Effect of a single oral dose of oxymetholone on the metabolism of human erythrocytes.

Androgenic steroids have been shown to enhance erythrocyte 2,3-DPG production in vivo and in vitro, and to stimulate the pentose shunt oxidative reactions in vitro. Furthermore, a 3 beta- and a 17 beta-hydroxysteroid dehydrogenase have been identified in red cells. The present study was carried out to explore a cumulative effect of androgens on glycolysis and androgen reduction in human erythrocytes in vivo following a single 50 mg oral dose of 17 beta-hydroxy-2 (hydroxymethylene)-17 methyl-5 alpha-androstan-3-one (oxymetholone).
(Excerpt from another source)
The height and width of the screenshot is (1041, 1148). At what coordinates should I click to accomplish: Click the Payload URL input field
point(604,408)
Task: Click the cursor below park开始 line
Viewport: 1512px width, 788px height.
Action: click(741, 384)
The rate of erythrocyte glycolysis was measured by quantitative determination of: fructose-1,6-diphosphate (FDP); dehydroxyacetone phosphate (DAP); 2,3-diphosphoglycerate (2,3-DPG); adenosine triphosphate (ATP); and lactate. Serum and erythrocyte steroids were separated by thin layer chromatography. The reduction of 5 alpha-androstan-17 beta-ol-3-one by red cell hemolysate was measured in the presence of NADPH as an index of 3(17)beta-hydroxysteroid dehydrogenase activity. Our results show that oxymetholone administration is followed by the appearance of an unidentified steroid fraction in chromatograms of serum and erythrocytes, simultaneously with the enhancement of glycolysis and of hydroxysteroid dehydrogenase activity in erythrocytes. A direct effect of androgen on erythrocyte metabolism, which is independent of the hormone erythropoietic effect, is discussed.